Report every line of the records below that contains the word "label". Case counts.

─── Stored data ───

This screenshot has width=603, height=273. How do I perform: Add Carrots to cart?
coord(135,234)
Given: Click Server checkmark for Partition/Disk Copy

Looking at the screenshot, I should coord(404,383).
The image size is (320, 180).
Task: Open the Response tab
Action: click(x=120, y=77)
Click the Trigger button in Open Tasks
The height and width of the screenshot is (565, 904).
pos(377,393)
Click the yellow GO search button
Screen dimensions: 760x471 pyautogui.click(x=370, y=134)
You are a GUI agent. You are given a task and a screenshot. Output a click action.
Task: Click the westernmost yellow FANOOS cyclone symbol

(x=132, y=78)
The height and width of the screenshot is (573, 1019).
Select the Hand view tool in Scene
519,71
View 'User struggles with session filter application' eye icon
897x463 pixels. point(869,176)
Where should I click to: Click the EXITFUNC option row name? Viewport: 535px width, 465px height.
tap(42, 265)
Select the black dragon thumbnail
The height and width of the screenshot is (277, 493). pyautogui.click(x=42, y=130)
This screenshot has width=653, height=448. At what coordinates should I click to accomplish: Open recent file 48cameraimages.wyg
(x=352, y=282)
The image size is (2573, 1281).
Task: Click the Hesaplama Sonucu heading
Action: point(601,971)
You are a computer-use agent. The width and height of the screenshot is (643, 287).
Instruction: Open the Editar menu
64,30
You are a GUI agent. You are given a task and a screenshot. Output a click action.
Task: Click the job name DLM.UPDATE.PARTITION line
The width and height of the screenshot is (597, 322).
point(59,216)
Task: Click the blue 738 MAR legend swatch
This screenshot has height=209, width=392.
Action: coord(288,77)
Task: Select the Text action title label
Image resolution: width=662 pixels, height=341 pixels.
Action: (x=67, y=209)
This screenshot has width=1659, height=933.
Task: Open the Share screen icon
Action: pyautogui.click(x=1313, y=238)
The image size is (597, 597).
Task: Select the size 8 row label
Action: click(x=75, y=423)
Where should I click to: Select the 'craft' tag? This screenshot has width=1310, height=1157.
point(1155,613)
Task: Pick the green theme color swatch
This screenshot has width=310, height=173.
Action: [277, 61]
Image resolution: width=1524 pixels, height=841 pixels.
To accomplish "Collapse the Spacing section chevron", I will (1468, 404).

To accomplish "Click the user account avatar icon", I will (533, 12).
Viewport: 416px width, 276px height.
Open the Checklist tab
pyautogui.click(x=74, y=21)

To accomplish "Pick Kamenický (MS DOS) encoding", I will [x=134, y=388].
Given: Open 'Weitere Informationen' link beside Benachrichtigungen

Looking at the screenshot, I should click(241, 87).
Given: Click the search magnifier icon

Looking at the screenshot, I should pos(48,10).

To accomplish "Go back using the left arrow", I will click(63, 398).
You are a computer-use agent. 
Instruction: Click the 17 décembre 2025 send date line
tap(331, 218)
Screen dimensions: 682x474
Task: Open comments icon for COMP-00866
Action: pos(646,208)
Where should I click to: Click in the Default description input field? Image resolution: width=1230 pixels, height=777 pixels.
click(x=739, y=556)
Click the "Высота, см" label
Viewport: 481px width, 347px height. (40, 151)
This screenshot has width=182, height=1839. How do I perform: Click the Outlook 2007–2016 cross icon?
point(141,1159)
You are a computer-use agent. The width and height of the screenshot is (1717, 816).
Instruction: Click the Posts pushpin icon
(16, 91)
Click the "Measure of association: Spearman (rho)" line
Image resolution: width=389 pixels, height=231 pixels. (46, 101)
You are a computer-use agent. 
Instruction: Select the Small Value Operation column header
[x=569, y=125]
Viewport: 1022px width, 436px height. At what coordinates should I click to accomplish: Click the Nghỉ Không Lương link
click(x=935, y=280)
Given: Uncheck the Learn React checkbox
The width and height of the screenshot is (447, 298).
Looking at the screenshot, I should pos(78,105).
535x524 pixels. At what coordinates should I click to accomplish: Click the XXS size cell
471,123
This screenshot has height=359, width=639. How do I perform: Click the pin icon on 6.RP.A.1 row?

───

Response below:
Task: Select the Text action title label
Task: Select the size 8 row label
Click the "Высота, см" label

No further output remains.